In the book review, what date was on the first letter the writer received from Florian Cramer?

Page
- - -

Important bks deserve lengthy reviews. The full review of this one is here: https://www.goodreads.com/story/show/367743-an-amediaite-s-mediated-anti-media

Ok, I've been friends w/ the author, Florian Cramer, since I rc'vd a friendly letter from him dated August 27, 1990. He was probably living in Berlin, Germany, at the time. We 1st met in person when he came to visit me in BalTimOre in January of 1993. On January 16th, 1993, we made our 1st collaboration together: a movie entitled "What's Your Fucking Problem You Bloody Gash" (you can witness that here: https://www.youtube.com/watch?v=eXwhuBr3iD8 ). This pretended to address the issue of why there are so few neoist women.

Since then, I've spent time w/ him in Berlin in 1994, 1997, & 2004; in Hungary in 1997; & he's visited me in Pittsburgh in 2003 & 2012. In the fall of 1994, he was probably the 1st person to publish writings of mine online. In September, 1996, he was also responsible for having many or all of these same writings published on the "of(f) the w.w.web" CD-ROM. He currently hosts many of my websites: http://idioideo.pleintekst.nl/ .

I consider Florian to be one of the world's leading intellectuals. I consider him to be a great scholar. I consider him to be a prominent neoist. I consider him to be one of my best friends. He has a meticulously analytical mind. He's not easily taken in by hype. I think of him as someone who's highly interested in making infrastructures evident, perhaps as a form on 'enlightenment'. He strikes me as always searching for a hidden essence. "What is a hacker?" [..]:

"1. A person who enjoys exploring the details of programmable systems and how to stretch their capabilities, as opposed to most users who prefer to learn only the minimum necessary." - from "the famous self-written Internet dictionary of computer hackers" (p 220)

- - -

Data section
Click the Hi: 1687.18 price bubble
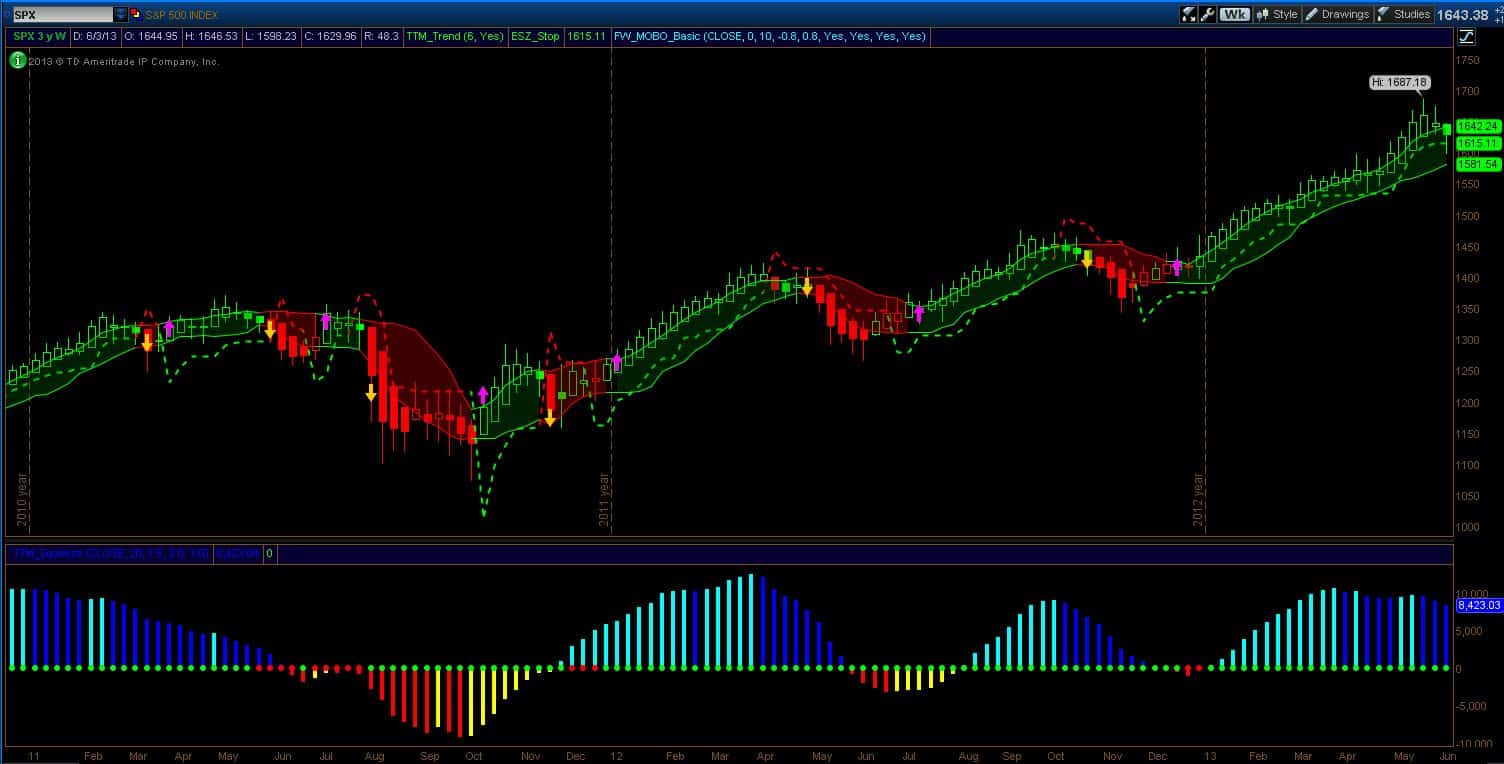 (1399, 83)
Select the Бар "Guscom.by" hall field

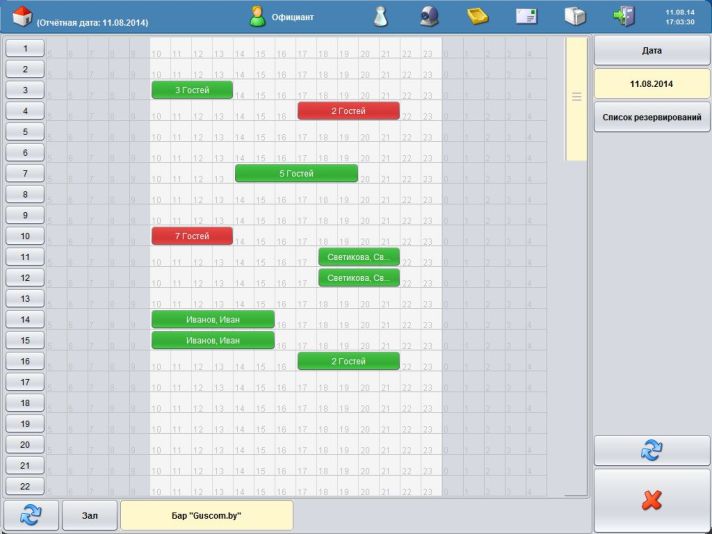(x=206, y=515)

- - -

Exercise result
August 27, 1990